Pillar 4: Creating a Sense of Urgency. On Wednesday, July 10, 2019, the Executive Order on Advancing American Kidney Health (EO 13879) was signed, making it the nation's first presidential directive focused on overarching policy objectives for one disease. On that day, the success of KHI, HHS's commitment to KidneyX, and unified advocacy by ASN and the rest of the kidney community helped make improving kidney health federal policy in the United States.

To “encourage the development of an artificial kidney,” the executive order requested that HHS “produce a strategy for encouraging innovation in new therapies through the Kidney Innovation Accelerator (KidneyX), a public-private partnership between the Department and the American Society of Nephrology” (16). This request helped amplify the community's advocacy efforts, galvanize support in Congress, capture the attention of the media and investors, and focus the KidneyX Steering Committee on the Redesign Dialysis and Artificial Kidney Prize.

Beyond the executive order, KidneyX has involved people with kidney diseases in everything it does: serving as members of the KidneyX Steering Committee (NKF Chief Executive Officer Kevin Longino and musical artist David Rush), incorporating the patient perspective as scored criteria in all submissions, including patients as judges on review panels, and offering a Patient Innovator Prize.
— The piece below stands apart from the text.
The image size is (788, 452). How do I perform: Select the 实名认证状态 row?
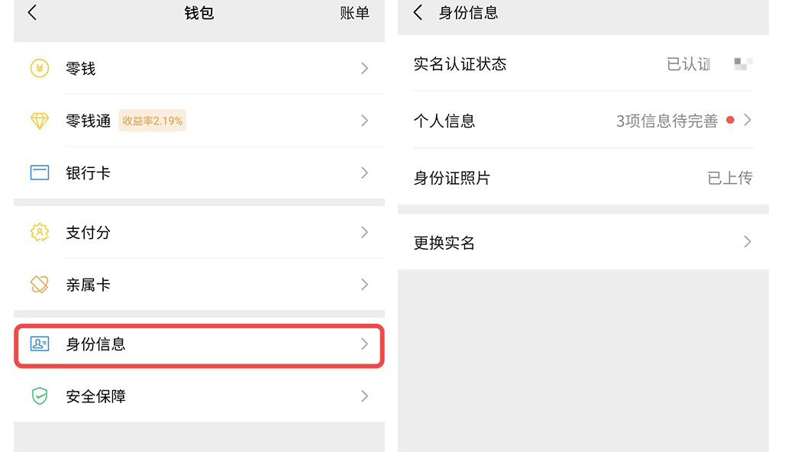[583, 64]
As KHI Strategy Committee Member Glenda V. Roberts said when she received the ASN President's Medal at Kidney Week 2022, “I think that the most exciting project that's going on is KidneyX, because KidneyX is facilitating innovation.”
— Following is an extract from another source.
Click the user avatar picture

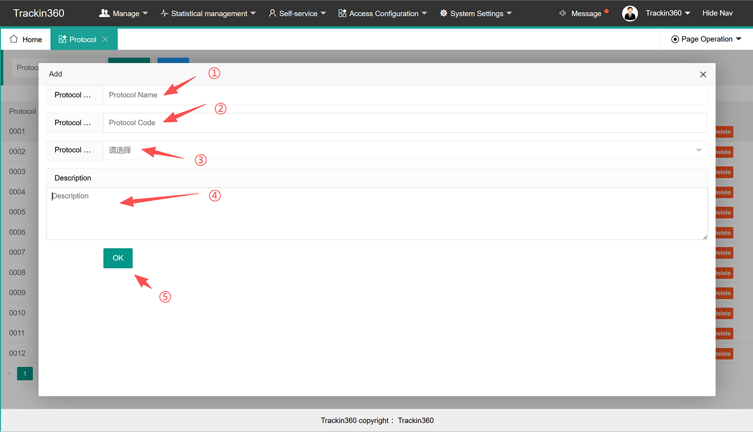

After 5 years, KidneyX has made considerable progress despite the COVID-19 pandemic, a change in presidential administrations, and an expanded portfolio of innovator accelerators at HHS. During the Biden administration, the Office of the Assistant Secretary for Health at HHS has been responsible for KidneyX as a public-private partnership with ASN. HHS Assistant Secretary for Health Admiral Rachel L. Levine, MD, has been hugely supportive of KidneyX, and ASN members, leadership, staff, and I, as well as the rest of the kidney community, owe her—and Representatives Bucshon and DelBene and Senators Cardin and Young—our gratitude and appreciation.
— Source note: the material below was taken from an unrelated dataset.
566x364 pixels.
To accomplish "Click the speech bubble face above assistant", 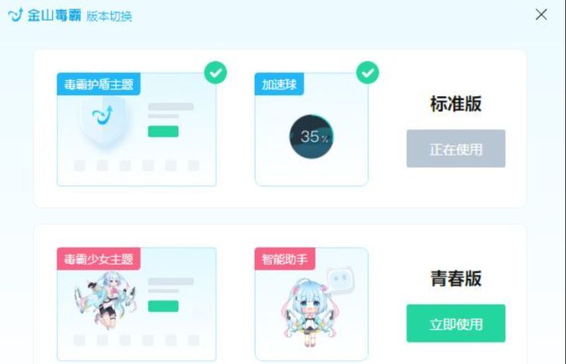I will (x=340, y=280).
Given Admiral Levine's support, two consecutive presidential administrations' interest in public-private innovation accelerators, like KidneyX; backing from both the Congressional Kidney Caucus and Senate champions; the Executive Order on Advancing American Kidney Health; and KidneyX's first 5 years of success, the time is right for ASN and the rest of the kidney community to advocate for the establishment of the HHS Office of Kidney Health and Transplantation. The announcement of the Organ Procurement and Transplantation Network Modernization Initiative by HHS's Health Resources and Services Administration on Wednesday, March 22, 2023, creates even more momentum, potential, and need for this approach (17).

As I noted in the April 2023 issue of ASN Kidney News, “the oversight, administration, and delivery of care for the more than 37 million Americans with kidney diseases, kidney failure, and kidney transplants are spread across the federal government” (18). Besides offering an ideal home for KidneyX, the HHS Office of Kidney Health and Transplantation would ensure that every HHS entity with a role to play in kidney and transplant health works synergistically. It would also amplify the patient voice and guarantee that ASN and the rest of the kidney community have a centralized way to share their experiences for driving access, accelerating innovation, and maximizing scientific advancements.

With KidneyX as a cornerstone and maximizing access to transplantation a key focus, the HHS Office of Kidney Health and Transplantation would also enhance efforts to offer funding opportunities through prize competitions and other mechanisms, coordinate regulatory and payment policies across HHS, de-risk commercialization to attract outside investment capital and partnerships, and create an even greater sense of urgency on behalf of people with kidney diseases. Such an approach would prove that “we're united 4 kidney health” and committed to intervening earlier, transforming transplant, accelerating innovation, and achieving equity (19).